When he wrote the New Yorker article toward the end of his life, Sacks was horrified by what he saw around him: a “bewitched, besotted society” in which people peered into little boxes while zombie-walking into oncoming traffic. He viewed our collective screen addiction as nothing short of a neurological crisis that threatened to destroy our humanity. For Sacks, Forster’s story was a cautionary tale for the times.
Interestingly, though, Sacks and Forster may have had very different views about science in general.
Forster wrote his story in response to H.G. Wells’ The Time Machine. In Forster’s future, there is no equivalent of evil Morlocks enslaving gentle Eloi; technology itself is the great evil. Humanity dies because it has willingly surrendered its agency to the Machine, sort of like we’ve gleefully handed ourselves over to smart speakers and content-promotion algorithms. (“Hey wiretap machine, do you have a recipe for brownies?”) The Machine without the Ghost in it is always psychopathic.
While Forster championed natural vitality and fresh ideas, Sacks believed deeply in science as the means of our salvation:
I revere good writing and art and music, but it seems to me that only science, aided by human decency, common sense, farsightedness, and concern for the unfortunate and the poor, offers the world any hope in its present morass. —Oliver Sacks
Sacks may have been right…but “get outside more” surely is our first step, like Vashti’s son Kuno emerging from an abandoned tunnel and lifting his face to the forgotten sky. Only away from my screen do I viscerally feel the value, as well as the fragility, of all that we have to lose.
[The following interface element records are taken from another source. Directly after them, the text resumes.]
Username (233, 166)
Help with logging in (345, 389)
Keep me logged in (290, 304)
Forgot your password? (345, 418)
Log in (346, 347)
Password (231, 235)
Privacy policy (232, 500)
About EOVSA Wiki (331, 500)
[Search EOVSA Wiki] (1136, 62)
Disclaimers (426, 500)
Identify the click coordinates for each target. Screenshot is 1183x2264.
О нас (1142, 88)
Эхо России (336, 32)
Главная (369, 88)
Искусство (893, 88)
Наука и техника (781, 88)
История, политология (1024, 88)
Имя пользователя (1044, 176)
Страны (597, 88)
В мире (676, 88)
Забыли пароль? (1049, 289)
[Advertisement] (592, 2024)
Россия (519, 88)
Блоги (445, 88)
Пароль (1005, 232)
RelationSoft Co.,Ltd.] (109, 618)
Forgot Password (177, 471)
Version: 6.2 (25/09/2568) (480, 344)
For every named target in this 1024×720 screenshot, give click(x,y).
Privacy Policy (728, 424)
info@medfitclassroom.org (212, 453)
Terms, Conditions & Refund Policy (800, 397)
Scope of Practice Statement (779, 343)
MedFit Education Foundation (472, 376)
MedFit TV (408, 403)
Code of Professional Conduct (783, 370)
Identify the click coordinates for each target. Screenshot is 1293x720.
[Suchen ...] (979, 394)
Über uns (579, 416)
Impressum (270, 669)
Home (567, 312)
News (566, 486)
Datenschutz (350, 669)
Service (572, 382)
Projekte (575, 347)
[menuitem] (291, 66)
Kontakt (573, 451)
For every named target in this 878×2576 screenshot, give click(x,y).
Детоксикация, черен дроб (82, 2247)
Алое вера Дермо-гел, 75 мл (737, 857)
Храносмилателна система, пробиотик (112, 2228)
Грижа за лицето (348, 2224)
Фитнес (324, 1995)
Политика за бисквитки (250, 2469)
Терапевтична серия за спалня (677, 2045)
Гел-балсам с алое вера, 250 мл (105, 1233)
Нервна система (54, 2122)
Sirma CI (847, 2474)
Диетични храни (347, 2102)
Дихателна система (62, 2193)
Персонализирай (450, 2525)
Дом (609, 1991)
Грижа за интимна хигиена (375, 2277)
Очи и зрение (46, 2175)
We also need sharp gusts of wind to pierce our mental cobwebs: stories like “The Machine Stops,” poems like Richard Wilbur’s “Advice to a Prophet,” and novels like Marge Piercy’s Woman on the Edge of Time. At least, I do.
A Luddite I’ll never be. Yesterday, I walked on the greenway in crisp fall air as I listened to an excellent audio recording of “The Machine Stops.” If not for the internet, I wouldn’t have discovered either Forster’s story or Sacks’ article to begin with. I wouldn’t be sharing these thoughts with you now.
But I’m really glad I deleted my Twitter account. We need neither neurologists nor novelists to tell us that profit-driven content promotion algorithms mess with our heads, and that global communication platforms shouldn’t be in the hands of emotionally broken billionaires.
Hey, it’s almost 2023, and we’re still moving and breathing under a blue sky. That’s reason enough for hope.
Thank you, Jody, for writing this. I am glad you are happier on Mastodon.
Perfect as always and how relevant to these worrying times. Thank you Jody.